We are discussing this again because of the news about how Prince died. The musical genius died of an accidental opioid overdose. The drug fentanyl is one of the strongest painkillers available. We don't know yet where he got the fentanyl, but it is prescribed for pain caused by cancers, and also made illicitly and sold on the streets.
How have we come to this opioid dependent point in America?
Since 1999, the amount of prescription opioids sold in the United States has nearly quadrupled, but there hasn't been a major change in the amount of pain that Americans report. The "amount" of pain is important because historically opioids have been reserved for those with moderate to severe pain resulting from circumstances such as surgery, injury/accident or cancer.

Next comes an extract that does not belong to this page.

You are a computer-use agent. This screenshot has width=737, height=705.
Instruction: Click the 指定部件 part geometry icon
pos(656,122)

Every day I see patients who have been prescribed these medications -- but not for these (or similar) medical reasons. So why are health care providers writing so many opioid prescriptions? Have we overestimated the pain scales we were taught as medical students? Are we caving to pressures placed on us by drug-seeking patients to prescribe these medications? Are we simply not paying attention?
To answer these questions -- to solve this urgent problem -- we need to stop overestimating our patient's pain. We should be treating and assessing pain appropriately, in the way our medical training dictates.

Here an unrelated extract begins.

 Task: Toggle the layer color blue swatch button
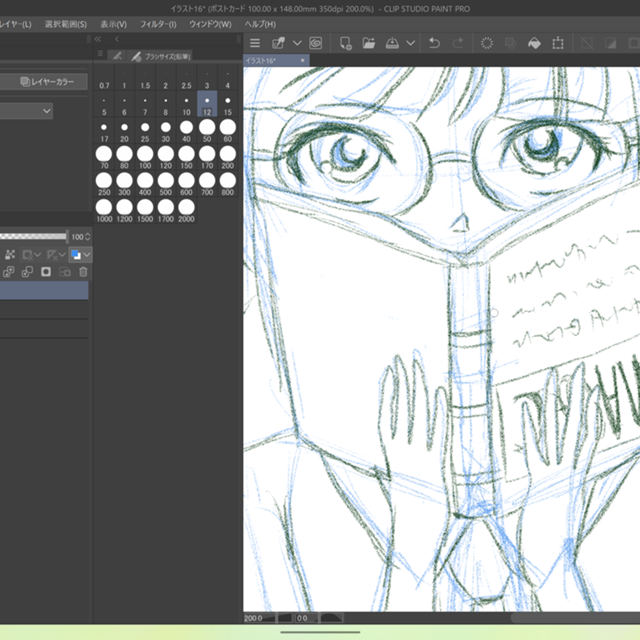pyautogui.click(x=76, y=255)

We must be immune to pressures from patients who have been led on by the ubiquitous pharmaceutical ads in magazines, on the Internet and TV: Our first job as health care providers is to "do no harm."
I have been yelled and cursed at (even walked out on) by patients who become angry with me because I would not prescribe opioids when not appropriate. We cannot ignore that up to 1 in 4 patients on opioid therapy struggles with opioid addiction. Not paying attention to this simply isn't an option.
As an osteopathic family physician in an academic medical practice, my colleagues and I, like many other physicians, have taken a judicious approach to prescribing opioids.
My office has "controlled-substance agreements," for example, that a patient receiving opioids or other controlled substances must sign. These contracts require, among other things, that patients get their medications from only one pharmacy (pharmacy-hopping is not allowed), take their meds only as prescribed, return to the office for refills (meds cannot be refilled over the phone) and be subject to random drug screening. In addition, we also use the national Prescription Drug Monitoring Program, which allows providers to see which controlled medications patients have been prescribed by others.
We also regularly attend lectures and training on how to prescribe opioids and other controlled substances properly.
In short, we take this seriously.
Thankfully, many providers throughout the country are using these resources regularly to curb the inappropriate prescribing of opioid medications as well.
To be sure, the issue of opioid abuse and overdose is a complex, multifaceted issue, and the prescribing of opioids is just one aspect of this problem. Many doctors are prescribing these medications appropriately and many patients are taking these medications the right way. In fact, I often remind patients that opioid prescription medications are not bad -- they are quite useful in treating pain when used and prescribed appropriately.
And as a physician, my intention here is not to place the blame of opioid overdoses solely on health care providers. Rather, it's a wake-up call for us to take a step back and re-evaluate our prescribing practices. Not only is this appropriate, but it's simply "good medicine."